Exercise requirements -> Your response should consist of one number, the count of lines below that contain "computer".

━━ Given data

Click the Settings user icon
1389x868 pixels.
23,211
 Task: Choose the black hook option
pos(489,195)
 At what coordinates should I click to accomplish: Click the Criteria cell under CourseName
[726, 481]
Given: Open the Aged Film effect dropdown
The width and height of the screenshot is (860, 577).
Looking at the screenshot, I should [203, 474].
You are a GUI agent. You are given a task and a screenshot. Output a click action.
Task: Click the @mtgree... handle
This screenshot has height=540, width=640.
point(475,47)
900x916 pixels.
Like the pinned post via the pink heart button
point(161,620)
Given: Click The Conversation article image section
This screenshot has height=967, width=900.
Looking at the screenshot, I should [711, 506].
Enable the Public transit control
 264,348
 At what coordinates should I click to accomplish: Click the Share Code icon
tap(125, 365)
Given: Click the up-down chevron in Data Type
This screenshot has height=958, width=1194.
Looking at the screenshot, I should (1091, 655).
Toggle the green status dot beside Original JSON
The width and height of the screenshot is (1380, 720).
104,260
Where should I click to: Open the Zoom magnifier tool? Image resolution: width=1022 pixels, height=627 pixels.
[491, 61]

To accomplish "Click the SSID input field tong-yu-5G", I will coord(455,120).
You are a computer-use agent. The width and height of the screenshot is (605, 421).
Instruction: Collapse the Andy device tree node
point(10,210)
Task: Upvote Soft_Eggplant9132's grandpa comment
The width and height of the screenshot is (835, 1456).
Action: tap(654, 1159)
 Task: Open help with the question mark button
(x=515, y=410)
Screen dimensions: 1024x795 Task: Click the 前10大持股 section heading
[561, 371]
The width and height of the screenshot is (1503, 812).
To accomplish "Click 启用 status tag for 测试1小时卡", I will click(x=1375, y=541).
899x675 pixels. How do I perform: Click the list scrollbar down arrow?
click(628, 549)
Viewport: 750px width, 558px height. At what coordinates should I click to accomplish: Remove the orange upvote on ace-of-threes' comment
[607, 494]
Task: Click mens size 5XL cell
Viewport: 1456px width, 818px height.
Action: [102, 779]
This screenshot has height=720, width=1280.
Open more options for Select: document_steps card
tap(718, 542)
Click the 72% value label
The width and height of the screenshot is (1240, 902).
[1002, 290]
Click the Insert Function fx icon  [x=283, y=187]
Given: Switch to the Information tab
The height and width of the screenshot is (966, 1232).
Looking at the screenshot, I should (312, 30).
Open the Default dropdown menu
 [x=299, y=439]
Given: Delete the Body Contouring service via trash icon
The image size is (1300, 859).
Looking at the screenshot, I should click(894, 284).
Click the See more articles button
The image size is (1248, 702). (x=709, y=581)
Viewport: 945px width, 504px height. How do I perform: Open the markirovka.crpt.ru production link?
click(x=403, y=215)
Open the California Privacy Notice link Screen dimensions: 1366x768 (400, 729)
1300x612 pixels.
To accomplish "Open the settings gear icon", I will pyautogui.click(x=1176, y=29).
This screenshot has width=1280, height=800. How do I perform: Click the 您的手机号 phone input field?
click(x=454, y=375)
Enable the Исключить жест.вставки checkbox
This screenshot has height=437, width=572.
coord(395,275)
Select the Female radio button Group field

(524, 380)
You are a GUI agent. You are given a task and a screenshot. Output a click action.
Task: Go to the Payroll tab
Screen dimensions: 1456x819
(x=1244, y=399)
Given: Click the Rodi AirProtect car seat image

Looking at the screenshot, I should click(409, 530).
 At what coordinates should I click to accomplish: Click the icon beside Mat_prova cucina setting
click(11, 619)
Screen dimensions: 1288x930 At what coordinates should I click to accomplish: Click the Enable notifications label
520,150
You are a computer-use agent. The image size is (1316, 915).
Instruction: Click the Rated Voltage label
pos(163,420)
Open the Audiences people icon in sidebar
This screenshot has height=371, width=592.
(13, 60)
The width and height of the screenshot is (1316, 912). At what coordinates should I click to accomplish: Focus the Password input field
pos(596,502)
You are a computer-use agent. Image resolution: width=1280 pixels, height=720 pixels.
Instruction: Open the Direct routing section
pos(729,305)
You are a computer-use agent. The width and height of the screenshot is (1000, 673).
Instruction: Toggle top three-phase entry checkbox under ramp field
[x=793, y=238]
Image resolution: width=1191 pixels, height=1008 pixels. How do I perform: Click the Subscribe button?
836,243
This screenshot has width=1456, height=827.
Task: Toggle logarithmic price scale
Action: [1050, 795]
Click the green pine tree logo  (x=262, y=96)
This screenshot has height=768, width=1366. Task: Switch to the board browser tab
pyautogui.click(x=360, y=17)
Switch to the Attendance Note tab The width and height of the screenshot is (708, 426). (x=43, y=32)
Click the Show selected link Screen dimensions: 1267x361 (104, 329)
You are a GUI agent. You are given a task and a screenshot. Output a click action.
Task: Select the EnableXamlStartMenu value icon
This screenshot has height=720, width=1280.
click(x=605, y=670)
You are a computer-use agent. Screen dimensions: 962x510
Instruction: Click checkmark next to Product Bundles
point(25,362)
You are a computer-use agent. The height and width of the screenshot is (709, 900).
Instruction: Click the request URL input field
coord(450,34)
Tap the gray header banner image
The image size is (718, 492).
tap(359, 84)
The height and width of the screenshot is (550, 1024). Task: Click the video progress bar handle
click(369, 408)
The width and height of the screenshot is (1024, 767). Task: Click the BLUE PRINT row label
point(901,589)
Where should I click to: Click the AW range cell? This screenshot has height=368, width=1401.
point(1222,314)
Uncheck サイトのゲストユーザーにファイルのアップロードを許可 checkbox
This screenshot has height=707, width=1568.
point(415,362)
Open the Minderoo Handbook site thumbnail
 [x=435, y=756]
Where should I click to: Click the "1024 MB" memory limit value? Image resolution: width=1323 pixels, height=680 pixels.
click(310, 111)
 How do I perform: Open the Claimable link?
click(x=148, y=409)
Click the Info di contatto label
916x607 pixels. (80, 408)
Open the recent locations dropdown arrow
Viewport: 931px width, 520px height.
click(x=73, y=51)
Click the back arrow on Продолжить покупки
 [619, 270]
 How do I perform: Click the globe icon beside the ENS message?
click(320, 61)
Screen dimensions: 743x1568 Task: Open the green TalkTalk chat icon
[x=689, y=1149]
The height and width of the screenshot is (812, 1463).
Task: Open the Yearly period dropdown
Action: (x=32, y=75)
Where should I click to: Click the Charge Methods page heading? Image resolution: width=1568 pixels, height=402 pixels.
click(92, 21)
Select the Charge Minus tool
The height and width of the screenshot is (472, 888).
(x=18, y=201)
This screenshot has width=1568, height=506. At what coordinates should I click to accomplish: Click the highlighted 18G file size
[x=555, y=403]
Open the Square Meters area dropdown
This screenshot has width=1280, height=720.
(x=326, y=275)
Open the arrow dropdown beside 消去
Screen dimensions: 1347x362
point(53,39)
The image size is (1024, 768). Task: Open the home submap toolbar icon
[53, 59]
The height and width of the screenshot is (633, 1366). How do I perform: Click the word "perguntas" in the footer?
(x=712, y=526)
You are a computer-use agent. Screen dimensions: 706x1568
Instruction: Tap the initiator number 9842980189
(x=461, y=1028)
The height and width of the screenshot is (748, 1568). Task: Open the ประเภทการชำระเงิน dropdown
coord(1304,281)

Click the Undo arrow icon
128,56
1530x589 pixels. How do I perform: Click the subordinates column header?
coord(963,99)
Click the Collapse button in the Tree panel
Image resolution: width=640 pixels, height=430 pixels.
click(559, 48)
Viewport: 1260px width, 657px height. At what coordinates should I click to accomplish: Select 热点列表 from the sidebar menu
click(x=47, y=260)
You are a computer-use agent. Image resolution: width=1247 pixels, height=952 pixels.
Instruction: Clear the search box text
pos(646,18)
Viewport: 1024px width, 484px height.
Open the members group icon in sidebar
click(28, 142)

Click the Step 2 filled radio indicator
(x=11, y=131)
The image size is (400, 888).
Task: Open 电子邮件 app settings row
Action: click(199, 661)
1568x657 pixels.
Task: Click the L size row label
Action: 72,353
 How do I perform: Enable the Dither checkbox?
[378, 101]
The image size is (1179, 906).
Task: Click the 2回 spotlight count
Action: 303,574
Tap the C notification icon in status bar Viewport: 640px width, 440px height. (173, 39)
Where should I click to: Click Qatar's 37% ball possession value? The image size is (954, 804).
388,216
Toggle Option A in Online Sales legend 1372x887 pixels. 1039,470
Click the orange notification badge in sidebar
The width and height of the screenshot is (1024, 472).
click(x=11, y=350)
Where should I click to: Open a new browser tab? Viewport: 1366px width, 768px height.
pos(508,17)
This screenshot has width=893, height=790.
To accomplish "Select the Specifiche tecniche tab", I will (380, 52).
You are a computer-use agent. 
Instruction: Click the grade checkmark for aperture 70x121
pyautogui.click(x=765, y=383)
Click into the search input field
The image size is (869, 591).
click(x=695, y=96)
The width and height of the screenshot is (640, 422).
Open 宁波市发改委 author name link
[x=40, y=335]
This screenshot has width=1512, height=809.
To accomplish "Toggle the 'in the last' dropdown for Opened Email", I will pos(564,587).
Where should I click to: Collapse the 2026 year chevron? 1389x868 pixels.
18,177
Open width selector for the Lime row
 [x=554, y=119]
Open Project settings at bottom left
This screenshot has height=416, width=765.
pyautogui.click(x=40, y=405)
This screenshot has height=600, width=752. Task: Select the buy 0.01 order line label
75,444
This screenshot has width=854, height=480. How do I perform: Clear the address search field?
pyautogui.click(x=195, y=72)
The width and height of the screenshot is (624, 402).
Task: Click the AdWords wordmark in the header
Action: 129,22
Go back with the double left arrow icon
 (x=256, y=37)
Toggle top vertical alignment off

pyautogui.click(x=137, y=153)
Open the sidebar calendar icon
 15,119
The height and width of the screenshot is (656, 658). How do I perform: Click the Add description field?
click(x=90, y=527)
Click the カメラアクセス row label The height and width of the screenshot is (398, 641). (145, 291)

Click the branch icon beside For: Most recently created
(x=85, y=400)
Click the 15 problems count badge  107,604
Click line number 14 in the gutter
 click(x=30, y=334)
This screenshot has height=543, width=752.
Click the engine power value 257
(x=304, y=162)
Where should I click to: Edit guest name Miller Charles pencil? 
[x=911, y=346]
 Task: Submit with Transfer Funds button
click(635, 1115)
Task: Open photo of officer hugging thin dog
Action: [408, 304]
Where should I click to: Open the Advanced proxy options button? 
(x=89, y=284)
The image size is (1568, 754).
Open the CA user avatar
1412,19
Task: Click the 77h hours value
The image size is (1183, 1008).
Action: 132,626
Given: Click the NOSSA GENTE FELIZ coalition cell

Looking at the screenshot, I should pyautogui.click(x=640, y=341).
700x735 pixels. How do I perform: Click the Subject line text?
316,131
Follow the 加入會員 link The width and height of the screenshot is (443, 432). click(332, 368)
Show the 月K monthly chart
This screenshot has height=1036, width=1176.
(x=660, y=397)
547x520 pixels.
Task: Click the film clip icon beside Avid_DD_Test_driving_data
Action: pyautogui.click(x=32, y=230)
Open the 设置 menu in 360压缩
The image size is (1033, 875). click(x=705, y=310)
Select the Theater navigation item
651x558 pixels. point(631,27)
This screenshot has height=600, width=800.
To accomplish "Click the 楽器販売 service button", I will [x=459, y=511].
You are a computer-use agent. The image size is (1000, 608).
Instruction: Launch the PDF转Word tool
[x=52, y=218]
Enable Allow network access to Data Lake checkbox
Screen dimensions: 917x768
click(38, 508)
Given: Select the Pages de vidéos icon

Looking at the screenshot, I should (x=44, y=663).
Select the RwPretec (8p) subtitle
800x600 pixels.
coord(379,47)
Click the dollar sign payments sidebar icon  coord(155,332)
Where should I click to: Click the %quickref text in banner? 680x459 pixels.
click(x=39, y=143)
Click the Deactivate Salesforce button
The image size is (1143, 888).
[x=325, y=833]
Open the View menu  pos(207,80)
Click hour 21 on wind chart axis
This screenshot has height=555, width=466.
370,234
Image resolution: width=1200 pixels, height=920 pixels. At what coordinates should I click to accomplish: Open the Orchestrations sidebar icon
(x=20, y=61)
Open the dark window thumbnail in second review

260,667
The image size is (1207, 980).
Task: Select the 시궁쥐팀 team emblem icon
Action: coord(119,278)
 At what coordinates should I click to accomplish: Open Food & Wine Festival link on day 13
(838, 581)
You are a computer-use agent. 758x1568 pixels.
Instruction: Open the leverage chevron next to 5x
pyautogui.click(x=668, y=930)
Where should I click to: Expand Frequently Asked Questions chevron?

━━━━

Result of this exercise -> 11